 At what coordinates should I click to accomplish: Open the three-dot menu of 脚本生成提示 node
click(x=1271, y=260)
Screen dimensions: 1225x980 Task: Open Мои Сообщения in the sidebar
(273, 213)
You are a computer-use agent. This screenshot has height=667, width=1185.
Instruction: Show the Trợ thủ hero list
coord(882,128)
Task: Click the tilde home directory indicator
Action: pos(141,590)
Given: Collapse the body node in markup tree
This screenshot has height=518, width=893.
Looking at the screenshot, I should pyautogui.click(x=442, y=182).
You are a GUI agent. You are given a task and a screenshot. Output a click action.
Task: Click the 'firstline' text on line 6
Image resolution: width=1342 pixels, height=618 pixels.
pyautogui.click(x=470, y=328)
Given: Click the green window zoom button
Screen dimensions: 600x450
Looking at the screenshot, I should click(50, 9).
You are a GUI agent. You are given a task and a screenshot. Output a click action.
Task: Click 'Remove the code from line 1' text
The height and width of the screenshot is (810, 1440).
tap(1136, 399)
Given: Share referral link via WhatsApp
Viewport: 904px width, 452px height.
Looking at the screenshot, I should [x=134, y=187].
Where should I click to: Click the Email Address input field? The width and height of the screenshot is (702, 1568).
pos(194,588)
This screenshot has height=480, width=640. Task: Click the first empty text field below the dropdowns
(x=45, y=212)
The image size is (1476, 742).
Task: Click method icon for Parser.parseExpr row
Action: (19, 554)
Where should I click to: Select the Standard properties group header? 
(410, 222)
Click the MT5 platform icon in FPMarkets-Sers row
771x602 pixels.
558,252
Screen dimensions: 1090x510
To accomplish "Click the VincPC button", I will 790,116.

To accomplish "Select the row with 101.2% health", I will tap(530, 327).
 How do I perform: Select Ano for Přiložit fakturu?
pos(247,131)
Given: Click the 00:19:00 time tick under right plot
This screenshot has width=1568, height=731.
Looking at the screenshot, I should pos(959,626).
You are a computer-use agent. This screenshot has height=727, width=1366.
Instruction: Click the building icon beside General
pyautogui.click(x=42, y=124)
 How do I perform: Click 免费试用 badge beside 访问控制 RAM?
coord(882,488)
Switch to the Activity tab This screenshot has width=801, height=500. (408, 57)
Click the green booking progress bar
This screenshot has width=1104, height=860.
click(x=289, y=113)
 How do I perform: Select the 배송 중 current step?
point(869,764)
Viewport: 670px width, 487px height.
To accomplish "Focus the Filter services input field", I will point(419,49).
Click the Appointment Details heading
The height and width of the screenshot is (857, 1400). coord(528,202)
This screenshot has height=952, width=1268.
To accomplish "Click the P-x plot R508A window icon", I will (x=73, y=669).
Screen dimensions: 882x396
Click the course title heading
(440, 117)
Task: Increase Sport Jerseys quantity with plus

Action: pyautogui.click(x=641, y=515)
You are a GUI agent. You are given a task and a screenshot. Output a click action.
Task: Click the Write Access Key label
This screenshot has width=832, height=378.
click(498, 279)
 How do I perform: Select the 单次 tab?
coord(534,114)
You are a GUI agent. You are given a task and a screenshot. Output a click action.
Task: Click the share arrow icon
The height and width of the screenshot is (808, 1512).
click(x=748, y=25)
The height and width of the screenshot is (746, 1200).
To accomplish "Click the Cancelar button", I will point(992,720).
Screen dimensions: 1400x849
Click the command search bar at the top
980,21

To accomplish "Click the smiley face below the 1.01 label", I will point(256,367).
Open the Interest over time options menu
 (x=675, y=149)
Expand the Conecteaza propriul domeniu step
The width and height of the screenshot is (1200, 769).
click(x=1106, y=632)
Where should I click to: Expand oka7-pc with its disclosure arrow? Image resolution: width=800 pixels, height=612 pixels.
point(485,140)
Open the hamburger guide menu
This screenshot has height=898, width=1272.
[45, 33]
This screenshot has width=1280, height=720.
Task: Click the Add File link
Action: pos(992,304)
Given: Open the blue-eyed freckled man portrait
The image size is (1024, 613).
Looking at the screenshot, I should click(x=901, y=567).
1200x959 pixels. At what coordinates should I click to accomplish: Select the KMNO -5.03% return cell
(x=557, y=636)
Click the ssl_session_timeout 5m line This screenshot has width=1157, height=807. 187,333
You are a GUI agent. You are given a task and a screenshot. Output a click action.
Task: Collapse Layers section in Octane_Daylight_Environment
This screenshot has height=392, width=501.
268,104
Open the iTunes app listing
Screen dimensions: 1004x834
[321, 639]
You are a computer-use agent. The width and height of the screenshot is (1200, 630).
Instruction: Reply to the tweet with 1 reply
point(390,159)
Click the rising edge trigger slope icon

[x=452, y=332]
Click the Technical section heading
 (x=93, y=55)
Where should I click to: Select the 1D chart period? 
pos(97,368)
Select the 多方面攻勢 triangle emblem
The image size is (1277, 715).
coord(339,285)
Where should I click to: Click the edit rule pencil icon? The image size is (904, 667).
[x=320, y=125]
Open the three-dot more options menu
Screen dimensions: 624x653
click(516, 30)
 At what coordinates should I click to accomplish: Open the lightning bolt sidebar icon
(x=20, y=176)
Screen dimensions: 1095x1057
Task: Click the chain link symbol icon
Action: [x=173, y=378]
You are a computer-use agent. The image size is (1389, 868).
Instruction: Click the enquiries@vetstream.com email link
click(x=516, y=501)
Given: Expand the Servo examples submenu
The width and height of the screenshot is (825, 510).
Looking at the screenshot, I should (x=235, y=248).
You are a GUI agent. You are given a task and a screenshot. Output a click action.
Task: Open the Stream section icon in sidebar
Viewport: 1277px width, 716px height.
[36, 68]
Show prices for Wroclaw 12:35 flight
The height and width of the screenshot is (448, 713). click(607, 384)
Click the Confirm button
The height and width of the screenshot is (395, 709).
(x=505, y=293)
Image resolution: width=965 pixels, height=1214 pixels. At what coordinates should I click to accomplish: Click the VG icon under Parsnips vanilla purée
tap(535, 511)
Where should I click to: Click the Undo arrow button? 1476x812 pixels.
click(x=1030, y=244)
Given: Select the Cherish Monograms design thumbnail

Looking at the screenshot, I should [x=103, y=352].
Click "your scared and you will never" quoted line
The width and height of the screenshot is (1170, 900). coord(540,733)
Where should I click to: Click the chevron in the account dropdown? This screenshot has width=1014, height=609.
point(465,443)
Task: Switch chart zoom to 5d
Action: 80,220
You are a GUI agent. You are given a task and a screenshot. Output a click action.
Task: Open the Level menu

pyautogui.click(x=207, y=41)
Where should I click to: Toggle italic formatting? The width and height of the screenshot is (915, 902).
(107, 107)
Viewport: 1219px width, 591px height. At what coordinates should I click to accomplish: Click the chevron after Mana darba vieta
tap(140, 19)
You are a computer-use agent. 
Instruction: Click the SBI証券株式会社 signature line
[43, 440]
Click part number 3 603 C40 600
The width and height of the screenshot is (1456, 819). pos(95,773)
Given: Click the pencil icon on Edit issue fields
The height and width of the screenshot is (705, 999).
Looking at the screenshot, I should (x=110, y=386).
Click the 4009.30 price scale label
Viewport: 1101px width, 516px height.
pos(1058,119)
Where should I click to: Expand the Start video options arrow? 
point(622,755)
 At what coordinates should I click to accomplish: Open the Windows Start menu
_____
Requirement
From the material above, retype precisely the lines between the line holding "How do I perform: Click" and the line holding "This screenshot has height=952, width=1268.", inclusive, and nothing beyond them.

Answer box
 How do I perform: Click 免费试用 badge beside 访问控制 RAM?
coord(882,488)
Switch to the Activity tab This screenshot has width=801, height=500. (408, 57)
Click the green booking progress bar
This screenshot has width=1104, height=860.
click(x=289, y=113)
 How do I perform: Select the 배송 중 current step?
point(869,764)
Viewport: 670px width, 487px height.
To accomplish "Focus the Filter services input field", I will point(419,49).
Click the Appointment Details heading
The height and width of the screenshot is (857, 1400). coord(528,202)
This screenshot has height=952, width=1268.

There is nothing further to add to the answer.